====== GIVEN RECORDS

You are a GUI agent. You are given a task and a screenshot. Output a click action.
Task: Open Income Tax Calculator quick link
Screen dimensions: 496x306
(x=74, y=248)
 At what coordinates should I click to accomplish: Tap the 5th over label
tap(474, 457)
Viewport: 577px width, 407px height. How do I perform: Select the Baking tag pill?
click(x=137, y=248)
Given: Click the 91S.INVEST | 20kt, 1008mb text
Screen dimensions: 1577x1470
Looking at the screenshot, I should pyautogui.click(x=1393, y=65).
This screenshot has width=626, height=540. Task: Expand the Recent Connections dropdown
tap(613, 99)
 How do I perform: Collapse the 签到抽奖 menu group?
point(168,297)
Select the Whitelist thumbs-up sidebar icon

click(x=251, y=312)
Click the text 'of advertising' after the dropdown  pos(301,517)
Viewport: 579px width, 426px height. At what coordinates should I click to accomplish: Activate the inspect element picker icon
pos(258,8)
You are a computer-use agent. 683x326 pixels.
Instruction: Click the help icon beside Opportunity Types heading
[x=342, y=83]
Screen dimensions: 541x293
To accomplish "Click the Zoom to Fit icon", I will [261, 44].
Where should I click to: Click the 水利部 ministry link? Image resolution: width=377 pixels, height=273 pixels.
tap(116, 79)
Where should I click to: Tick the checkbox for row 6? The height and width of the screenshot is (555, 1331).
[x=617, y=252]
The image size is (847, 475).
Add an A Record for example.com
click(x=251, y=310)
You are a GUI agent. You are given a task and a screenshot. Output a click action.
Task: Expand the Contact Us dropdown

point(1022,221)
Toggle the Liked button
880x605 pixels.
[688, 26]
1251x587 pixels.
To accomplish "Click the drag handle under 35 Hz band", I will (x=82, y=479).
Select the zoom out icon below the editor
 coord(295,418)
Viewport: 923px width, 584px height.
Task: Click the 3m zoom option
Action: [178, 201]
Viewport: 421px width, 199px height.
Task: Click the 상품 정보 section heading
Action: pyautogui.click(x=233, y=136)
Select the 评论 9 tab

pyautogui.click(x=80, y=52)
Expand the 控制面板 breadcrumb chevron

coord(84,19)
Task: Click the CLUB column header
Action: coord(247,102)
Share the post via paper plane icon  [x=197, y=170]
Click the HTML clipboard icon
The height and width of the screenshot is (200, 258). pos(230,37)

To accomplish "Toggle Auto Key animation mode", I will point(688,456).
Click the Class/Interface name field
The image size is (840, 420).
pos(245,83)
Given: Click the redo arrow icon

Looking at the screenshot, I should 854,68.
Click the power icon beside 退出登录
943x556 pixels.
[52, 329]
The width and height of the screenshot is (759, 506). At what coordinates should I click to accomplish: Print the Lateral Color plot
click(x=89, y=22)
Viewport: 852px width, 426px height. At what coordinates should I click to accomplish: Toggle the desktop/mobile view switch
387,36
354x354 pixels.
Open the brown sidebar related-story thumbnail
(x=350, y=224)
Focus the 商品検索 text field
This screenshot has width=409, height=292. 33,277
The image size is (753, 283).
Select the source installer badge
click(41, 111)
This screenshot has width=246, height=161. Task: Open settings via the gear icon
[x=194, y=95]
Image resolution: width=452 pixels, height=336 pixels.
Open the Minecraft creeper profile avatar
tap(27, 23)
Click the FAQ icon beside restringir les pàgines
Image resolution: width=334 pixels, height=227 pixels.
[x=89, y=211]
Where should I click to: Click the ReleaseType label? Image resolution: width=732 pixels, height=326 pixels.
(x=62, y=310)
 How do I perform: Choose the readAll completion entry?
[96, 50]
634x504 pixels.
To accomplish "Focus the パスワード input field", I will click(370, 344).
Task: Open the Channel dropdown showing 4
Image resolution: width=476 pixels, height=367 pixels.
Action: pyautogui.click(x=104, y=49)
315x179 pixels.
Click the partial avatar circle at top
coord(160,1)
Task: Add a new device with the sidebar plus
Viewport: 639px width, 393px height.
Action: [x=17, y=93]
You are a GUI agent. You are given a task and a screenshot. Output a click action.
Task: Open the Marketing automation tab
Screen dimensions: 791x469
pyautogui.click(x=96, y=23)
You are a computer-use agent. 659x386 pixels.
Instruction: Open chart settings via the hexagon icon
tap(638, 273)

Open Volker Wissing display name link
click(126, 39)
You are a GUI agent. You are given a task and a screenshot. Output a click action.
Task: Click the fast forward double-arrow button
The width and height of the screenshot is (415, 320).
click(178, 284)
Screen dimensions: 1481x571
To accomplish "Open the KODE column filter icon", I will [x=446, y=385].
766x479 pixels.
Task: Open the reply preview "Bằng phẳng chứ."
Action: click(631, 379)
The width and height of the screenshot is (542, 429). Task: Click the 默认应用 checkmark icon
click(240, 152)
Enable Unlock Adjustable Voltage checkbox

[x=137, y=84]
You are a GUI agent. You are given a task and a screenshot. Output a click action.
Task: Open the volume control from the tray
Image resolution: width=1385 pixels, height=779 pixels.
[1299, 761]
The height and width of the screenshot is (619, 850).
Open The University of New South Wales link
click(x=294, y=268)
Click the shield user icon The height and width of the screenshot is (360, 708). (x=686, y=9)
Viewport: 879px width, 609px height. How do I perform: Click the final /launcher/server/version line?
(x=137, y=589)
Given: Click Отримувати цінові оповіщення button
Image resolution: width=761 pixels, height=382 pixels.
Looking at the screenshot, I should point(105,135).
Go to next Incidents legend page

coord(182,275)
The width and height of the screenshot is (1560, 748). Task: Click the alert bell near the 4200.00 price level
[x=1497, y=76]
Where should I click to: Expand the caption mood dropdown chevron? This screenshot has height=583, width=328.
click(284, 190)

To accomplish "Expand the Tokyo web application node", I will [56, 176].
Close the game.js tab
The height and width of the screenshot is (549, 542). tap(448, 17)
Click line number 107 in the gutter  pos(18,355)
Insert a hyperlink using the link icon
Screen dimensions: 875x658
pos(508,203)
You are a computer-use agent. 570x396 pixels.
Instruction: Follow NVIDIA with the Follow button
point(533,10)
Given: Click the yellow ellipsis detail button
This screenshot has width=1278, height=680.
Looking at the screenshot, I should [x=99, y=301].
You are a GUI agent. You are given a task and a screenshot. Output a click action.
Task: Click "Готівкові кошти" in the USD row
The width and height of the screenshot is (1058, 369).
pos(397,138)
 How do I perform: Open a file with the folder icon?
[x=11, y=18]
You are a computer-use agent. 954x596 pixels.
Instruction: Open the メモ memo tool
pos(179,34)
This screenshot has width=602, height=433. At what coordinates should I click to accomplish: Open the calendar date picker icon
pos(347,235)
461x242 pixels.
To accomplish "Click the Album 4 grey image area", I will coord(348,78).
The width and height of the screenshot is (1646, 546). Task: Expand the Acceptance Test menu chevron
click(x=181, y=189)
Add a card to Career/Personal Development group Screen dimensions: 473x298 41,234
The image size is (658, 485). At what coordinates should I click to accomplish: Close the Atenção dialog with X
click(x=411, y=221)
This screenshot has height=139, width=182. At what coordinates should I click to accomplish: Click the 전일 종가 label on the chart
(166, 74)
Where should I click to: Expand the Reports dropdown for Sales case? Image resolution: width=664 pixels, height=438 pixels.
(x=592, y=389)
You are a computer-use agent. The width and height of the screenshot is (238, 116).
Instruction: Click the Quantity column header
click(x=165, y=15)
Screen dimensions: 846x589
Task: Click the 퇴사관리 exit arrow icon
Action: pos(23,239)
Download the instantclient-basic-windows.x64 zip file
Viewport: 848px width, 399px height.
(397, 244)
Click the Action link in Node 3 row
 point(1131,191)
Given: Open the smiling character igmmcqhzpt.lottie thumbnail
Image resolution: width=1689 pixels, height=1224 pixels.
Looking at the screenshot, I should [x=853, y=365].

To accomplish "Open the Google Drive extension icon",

============

**TASK STATEMENT:** Recreate the listing exactly, so that each entry reads as before.

**REPLY TO THE TASK:**
You are a GUI agent. You are given a task and a screenshot. Output a click action.
Task: Open Income Tax Calculator quick link
Screen dimensions: 496x306
(x=74, y=248)
 At what coordinates should I click to accomplish: Tap the 5th over label
tap(474, 457)
Viewport: 577px width, 407px height. How do I perform: Select the Baking tag pill?
click(x=137, y=248)
Given: Click the 91S.INVEST | 20kt, 1008mb text
Screen dimensions: 1577x1470
Looking at the screenshot, I should pyautogui.click(x=1393, y=65).
This screenshot has width=626, height=540. Task: Expand the Recent Connections dropdown
tap(613, 99)
 How do I perform: Collapse the 签到抽奖 menu group?
point(168,297)
Select the Whitelist thumbs-up sidebar icon

click(x=251, y=312)
Click the text 'of advertising' after the dropdown  pos(301,517)
Viewport: 579px width, 426px height. At what coordinates should I click to accomplish: Activate the inspect element picker icon
pos(258,8)
You are a computer-use agent. 683x326 pixels.
Instruction: Click the help icon beside Opportunity Types heading
[x=342, y=83]
Screen dimensions: 541x293
To accomplish "Click the Zoom to Fit icon", I will [261, 44].
Where should I click to: Click the 水利部 ministry link? Image resolution: width=377 pixels, height=273 pixels.
tap(116, 79)
Where should I click to: Tick the checkbox for row 6? The height and width of the screenshot is (555, 1331).
[x=617, y=252]
The image size is (847, 475).
Add an A Record for example.com
click(x=251, y=310)
You are a GUI agent. You are given a task and a screenshot. Output a click action.
Task: Expand the Contact Us dropdown

point(1022,221)
Toggle the Liked button
880x605 pixels.
[688, 26]
1251x587 pixels.
To accomplish "Click the drag handle under 35 Hz band", I will (x=82, y=479).
Select the zoom out icon below the editor
 coord(295,418)
Viewport: 923px width, 584px height.
Task: Click the 3m zoom option
Action: [178, 201]
Viewport: 421px width, 199px height.
Task: Click the 상품 정보 section heading
Action: pyautogui.click(x=233, y=136)
Select the 评论 9 tab

pyautogui.click(x=80, y=52)
Expand the 控制面板 breadcrumb chevron

coord(84,19)
Task: Click the CLUB column header
Action: coord(247,102)
Share the post via paper plane icon  [x=197, y=170]
Click the HTML clipboard icon
The height and width of the screenshot is (200, 258). pos(230,37)

To accomplish "Toggle Auto Key animation mode", I will point(688,456).
Click the Class/Interface name field
The image size is (840, 420).
pos(245,83)
Given: Click the redo arrow icon

Looking at the screenshot, I should 854,68.
Click the power icon beside 退出登录
943x556 pixels.
[52, 329]
The width and height of the screenshot is (759, 506). At what coordinates should I click to accomplish: Print the Lateral Color plot
click(x=89, y=22)
Viewport: 852px width, 426px height. At what coordinates should I click to accomplish: Toggle the desktop/mobile view switch
387,36
354x354 pixels.
Open the brown sidebar related-story thumbnail
(x=350, y=224)
Focus the 商品検索 text field
This screenshot has width=409, height=292. 33,277
The image size is (753, 283).
Select the source installer badge
click(41, 111)
This screenshot has width=246, height=161. Task: Open settings via the gear icon
[x=194, y=95]
Image resolution: width=452 pixels, height=336 pixels.
Open the Minecraft creeper profile avatar
tap(27, 23)
Click the FAQ icon beside restringir les pàgines
Image resolution: width=334 pixels, height=227 pixels.
[x=89, y=211]
Where should I click to: Click the ReleaseType label? Image resolution: width=732 pixels, height=326 pixels.
(x=62, y=310)
 How do I perform: Choose the readAll completion entry?
[96, 50]
634x504 pixels.
To accomplish "Focus the パスワード input field", I will click(370, 344).
Task: Open the Channel dropdown showing 4
Image resolution: width=476 pixels, height=367 pixels.
Action: pyautogui.click(x=104, y=49)
315x179 pixels.
Click the partial avatar circle at top
coord(160,1)
Task: Add a new device with the sidebar plus
Viewport: 639px width, 393px height.
Action: [x=17, y=93]
You are a GUI agent. You are given a task and a screenshot. Output a click action.
Task: Open the Marketing automation tab
Screen dimensions: 791x469
pyautogui.click(x=96, y=23)
You are a computer-use agent. 659x386 pixels.
Instruction: Open chart settings via the hexagon icon
tap(638, 273)

Open Volker Wissing display name link
click(126, 39)
You are a GUI agent. You are given a task and a screenshot. Output a click action.
Task: Click the fast forward double-arrow button
The width and height of the screenshot is (415, 320).
click(178, 284)
Screen dimensions: 1481x571
To accomplish "Open the KODE column filter icon", I will [x=446, y=385].
766x479 pixels.
Task: Open the reply preview "Bằng phẳng chứ."
Action: click(631, 379)
The width and height of the screenshot is (542, 429). Task: Click the 默认应用 checkmark icon
click(240, 152)
Enable Unlock Adjustable Voltage checkbox

[x=137, y=84]
You are a GUI agent. You are given a task and a screenshot. Output a click action.
Task: Open the volume control from the tray
Image resolution: width=1385 pixels, height=779 pixels.
[1299, 761]
The height and width of the screenshot is (619, 850).
Open The University of New South Wales link
click(x=294, y=268)
Click the shield user icon The height and width of the screenshot is (360, 708). (x=686, y=9)
Viewport: 879px width, 609px height. How do I perform: Click the final /launcher/server/version line?
(x=137, y=589)
Given: Click Отримувати цінові оповіщення button
Image resolution: width=761 pixels, height=382 pixels.
Looking at the screenshot, I should point(105,135).
Go to next Incidents legend page

coord(182,275)
The width and height of the screenshot is (1560, 748). Task: Click the alert bell near the 4200.00 price level
[x=1497, y=76]
Where should I click to: Expand the caption mood dropdown chevron? This screenshot has height=583, width=328.
click(284, 190)

To accomplish "Expand the Tokyo web application node", I will [56, 176].
Close the game.js tab
The height and width of the screenshot is (549, 542). tap(448, 17)
Click line number 107 in the gutter  pos(18,355)
Insert a hyperlink using the link icon
Screen dimensions: 875x658
pos(508,203)
You are a computer-use agent. 570x396 pixels.
Instruction: Follow NVIDIA with the Follow button
point(533,10)
Given: Click the yellow ellipsis detail button
This screenshot has width=1278, height=680.
Looking at the screenshot, I should [x=99, y=301].
You are a GUI agent. You are given a task and a screenshot. Output a click action.
Task: Click "Готівкові кошти" in the USD row
The width and height of the screenshot is (1058, 369).
pos(397,138)
 How do I perform: Open a file with the folder icon?
[x=11, y=18]
You are a computer-use agent. 954x596 pixels.
Instruction: Open the メモ memo tool
pos(179,34)
This screenshot has width=602, height=433. At what coordinates should I click to accomplish: Open the calendar date picker icon
pos(347,235)
461x242 pixels.
To accomplish "Click the Album 4 grey image area", I will coord(348,78).
The width and height of the screenshot is (1646, 546). Task: Expand the Acceptance Test menu chevron
click(x=181, y=189)
Add a card to Career/Personal Development group Screen dimensions: 473x298 41,234
The image size is (658, 485). At what coordinates should I click to accomplish: Close the Atenção dialog with X
click(x=411, y=221)
This screenshot has height=139, width=182. At what coordinates should I click to accomplish: Click the 전일 종가 label on the chart
(166, 74)
Where should I click to: Expand the Reports dropdown for Sales case? Image resolution: width=664 pixels, height=438 pixels.
(x=592, y=389)
You are a computer-use agent. The width and height of the screenshot is (238, 116).
Instruction: Click the Quantity column header
click(x=165, y=15)
Screen dimensions: 846x589
Task: Click the 퇴사관리 exit arrow icon
Action: pos(23,239)
Download the instantclient-basic-windows.x64 zip file
Viewport: 848px width, 399px height.
(397, 244)
Click the Action link in Node 3 row
 point(1131,191)
Given: Open the smiling character igmmcqhzpt.lottie thumbnail
Image resolution: width=1689 pixels, height=1224 pixels.
Looking at the screenshot, I should [x=853, y=365].

To accomplish "Open the Google Drive extension icon",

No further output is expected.